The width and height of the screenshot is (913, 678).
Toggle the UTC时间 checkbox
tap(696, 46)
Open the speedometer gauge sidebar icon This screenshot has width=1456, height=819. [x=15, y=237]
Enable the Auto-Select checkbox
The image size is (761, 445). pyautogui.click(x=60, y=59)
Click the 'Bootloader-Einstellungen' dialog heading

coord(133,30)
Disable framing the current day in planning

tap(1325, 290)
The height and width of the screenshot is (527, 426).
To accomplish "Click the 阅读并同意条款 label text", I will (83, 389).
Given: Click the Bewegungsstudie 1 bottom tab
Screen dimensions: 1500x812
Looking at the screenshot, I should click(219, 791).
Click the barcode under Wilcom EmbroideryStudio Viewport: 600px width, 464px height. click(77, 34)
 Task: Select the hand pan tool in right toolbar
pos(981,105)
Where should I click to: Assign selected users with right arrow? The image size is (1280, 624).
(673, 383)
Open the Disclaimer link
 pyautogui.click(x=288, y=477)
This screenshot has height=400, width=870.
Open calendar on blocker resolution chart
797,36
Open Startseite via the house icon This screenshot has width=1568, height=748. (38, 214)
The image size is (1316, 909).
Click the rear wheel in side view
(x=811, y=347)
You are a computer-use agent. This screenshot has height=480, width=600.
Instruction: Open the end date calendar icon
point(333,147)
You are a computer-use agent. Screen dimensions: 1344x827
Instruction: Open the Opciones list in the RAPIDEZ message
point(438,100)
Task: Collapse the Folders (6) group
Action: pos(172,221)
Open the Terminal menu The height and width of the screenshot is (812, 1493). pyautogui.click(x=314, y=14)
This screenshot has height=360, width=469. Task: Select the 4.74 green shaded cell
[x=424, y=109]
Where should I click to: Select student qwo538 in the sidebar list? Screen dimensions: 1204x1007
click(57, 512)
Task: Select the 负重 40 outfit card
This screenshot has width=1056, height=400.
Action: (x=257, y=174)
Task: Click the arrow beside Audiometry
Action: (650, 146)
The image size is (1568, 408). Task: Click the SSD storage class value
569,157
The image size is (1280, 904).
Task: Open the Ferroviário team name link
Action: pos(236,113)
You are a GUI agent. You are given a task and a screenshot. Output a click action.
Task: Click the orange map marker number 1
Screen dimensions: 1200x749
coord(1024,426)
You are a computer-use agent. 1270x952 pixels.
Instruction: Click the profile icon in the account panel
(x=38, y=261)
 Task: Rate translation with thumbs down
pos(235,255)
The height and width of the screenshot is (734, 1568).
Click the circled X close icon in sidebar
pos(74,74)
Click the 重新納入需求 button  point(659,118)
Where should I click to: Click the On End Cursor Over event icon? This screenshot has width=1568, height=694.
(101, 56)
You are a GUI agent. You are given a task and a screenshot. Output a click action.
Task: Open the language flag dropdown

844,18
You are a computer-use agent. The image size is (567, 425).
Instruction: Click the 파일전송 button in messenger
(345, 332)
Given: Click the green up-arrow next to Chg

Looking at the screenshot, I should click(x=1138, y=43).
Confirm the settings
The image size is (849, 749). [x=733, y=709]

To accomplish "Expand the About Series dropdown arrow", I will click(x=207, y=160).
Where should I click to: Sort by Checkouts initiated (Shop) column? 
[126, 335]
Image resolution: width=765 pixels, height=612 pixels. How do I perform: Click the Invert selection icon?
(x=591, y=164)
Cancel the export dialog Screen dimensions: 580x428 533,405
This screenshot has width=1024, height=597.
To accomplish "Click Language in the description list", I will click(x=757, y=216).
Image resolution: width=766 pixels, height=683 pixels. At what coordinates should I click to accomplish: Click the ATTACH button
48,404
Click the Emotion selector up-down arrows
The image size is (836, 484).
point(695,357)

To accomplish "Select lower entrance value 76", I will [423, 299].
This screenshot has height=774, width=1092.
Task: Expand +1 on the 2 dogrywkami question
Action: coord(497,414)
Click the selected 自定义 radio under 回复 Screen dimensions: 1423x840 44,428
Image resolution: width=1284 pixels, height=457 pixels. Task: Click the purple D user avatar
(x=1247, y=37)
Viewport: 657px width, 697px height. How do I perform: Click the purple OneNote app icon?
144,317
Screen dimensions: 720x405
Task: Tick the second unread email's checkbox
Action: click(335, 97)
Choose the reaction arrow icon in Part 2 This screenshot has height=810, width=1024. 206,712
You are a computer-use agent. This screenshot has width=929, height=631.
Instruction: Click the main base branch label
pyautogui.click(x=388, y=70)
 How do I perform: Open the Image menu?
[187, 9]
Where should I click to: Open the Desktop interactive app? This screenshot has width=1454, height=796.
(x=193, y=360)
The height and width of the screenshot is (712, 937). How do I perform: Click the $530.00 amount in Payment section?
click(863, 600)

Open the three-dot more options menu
++++++++++
◆ WORK INSTRUCTIONS ◆
Each record above needs to be set down again, word for word.

◆ SOLUTION TO THE EXERCISE ◆
The width and height of the screenshot is (913, 678).
Toggle the UTC时间 checkbox
tap(696, 46)
Open the speedometer gauge sidebar icon This screenshot has width=1456, height=819. [x=15, y=237]
Enable the Auto-Select checkbox
The image size is (761, 445). pyautogui.click(x=60, y=59)
Click the 'Bootloader-Einstellungen' dialog heading

coord(133,30)
Disable framing the current day in planning

tap(1325, 290)
The height and width of the screenshot is (527, 426).
To accomplish "Click the 阅读并同意条款 label text", I will (83, 389).
Given: Click the Bewegungsstudie 1 bottom tab
Screen dimensions: 1500x812
Looking at the screenshot, I should click(219, 791).
Click the barcode under Wilcom EmbroideryStudio Viewport: 600px width, 464px height. click(77, 34)
 Task: Select the hand pan tool in right toolbar
pos(981,105)
Where should I click to: Assign selected users with right arrow? The image size is (1280, 624).
(673, 383)
Open the Disclaimer link
 pyautogui.click(x=288, y=477)
This screenshot has height=400, width=870.
Open calendar on blocker resolution chart
797,36
Open Startseite via the house icon This screenshot has width=1568, height=748. (38, 214)
The image size is (1316, 909).
Click the rear wheel in side view
(x=811, y=347)
You are a computer-use agent. This screenshot has height=480, width=600.
Instruction: Open the end date calendar icon
point(333,147)
You are a computer-use agent. Screen dimensions: 1344x827
Instruction: Open the Opciones list in the RAPIDEZ message
point(438,100)
Task: Collapse the Folders (6) group
Action: pos(172,221)
Open the Terminal menu The height and width of the screenshot is (812, 1493). pyautogui.click(x=314, y=14)
This screenshot has height=360, width=469. Task: Select the 4.74 green shaded cell
[x=424, y=109]
Where should I click to: Select student qwo538 in the sidebar list? Screen dimensions: 1204x1007
click(57, 512)
Task: Select the 负重 40 outfit card
This screenshot has width=1056, height=400.
Action: (x=257, y=174)
Task: Click the arrow beside Audiometry
Action: (650, 146)
The image size is (1568, 408). Task: Click the SSD storage class value
569,157
The image size is (1280, 904).
Task: Open the Ferroviário team name link
Action: pos(236,113)
You are a GUI agent. You are given a task and a screenshot. Output a click action.
Task: Click the orange map marker number 1
Screen dimensions: 1200x749
coord(1024,426)
You are a computer-use agent. 1270x952 pixels.
Instruction: Click the profile icon in the account panel
(x=38, y=261)
 Task: Rate translation with thumbs down
pos(235,255)
The height and width of the screenshot is (734, 1568).
Click the circled X close icon in sidebar
pos(74,74)
Click the 重新納入需求 button  point(659,118)
Where should I click to: Click the On End Cursor Over event icon? This screenshot has width=1568, height=694.
(101, 56)
You are a GUI agent. You are given a task and a screenshot. Output a click action.
Task: Open the language flag dropdown

844,18
You are a computer-use agent. The image size is (567, 425).
Instruction: Click the 파일전송 button in messenger
(345, 332)
Given: Click the green up-arrow next to Chg

Looking at the screenshot, I should click(x=1138, y=43).
Confirm the settings
The image size is (849, 749). [x=733, y=709]

To accomplish "Expand the About Series dropdown arrow", I will click(x=207, y=160).
Where should I click to: Sort by Checkouts initiated (Shop) column? 
[126, 335]
Image resolution: width=765 pixels, height=612 pixels. How do I perform: Click the Invert selection icon?
(x=591, y=164)
Cancel the export dialog Screen dimensions: 580x428 533,405
This screenshot has width=1024, height=597.
To accomplish "Click Language in the description list", I will click(x=757, y=216).
Image resolution: width=766 pixels, height=683 pixels. At what coordinates should I click to accomplish: Click the ATTACH button
48,404
Click the Emotion selector up-down arrows
The image size is (836, 484).
point(695,357)

To accomplish "Select lower entrance value 76", I will [423, 299].
This screenshot has height=774, width=1092.
Task: Expand +1 on the 2 dogrywkami question
Action: coord(497,414)
Click the selected 自定义 radio under 回复 Screen dimensions: 1423x840 44,428
Image resolution: width=1284 pixels, height=457 pixels. Task: Click the purple D user avatar
(x=1247, y=37)
Viewport: 657px width, 697px height. How do I perform: Click the purple OneNote app icon?
144,317
Screen dimensions: 720x405
Task: Tick the second unread email's checkbox
Action: click(335, 97)
Choose the reaction arrow icon in Part 2 This screenshot has height=810, width=1024. 206,712
You are a computer-use agent. This screenshot has width=929, height=631.
Instruction: Click the main base branch label
pyautogui.click(x=388, y=70)
 How do I perform: Open the Image menu?
[187, 9]
Where should I click to: Open the Desktop interactive app? This screenshot has width=1454, height=796.
(x=193, y=360)
The height and width of the screenshot is (712, 937). How do I perform: Click the $530.00 amount in Payment section?
click(863, 600)

Open the three-dot more options menu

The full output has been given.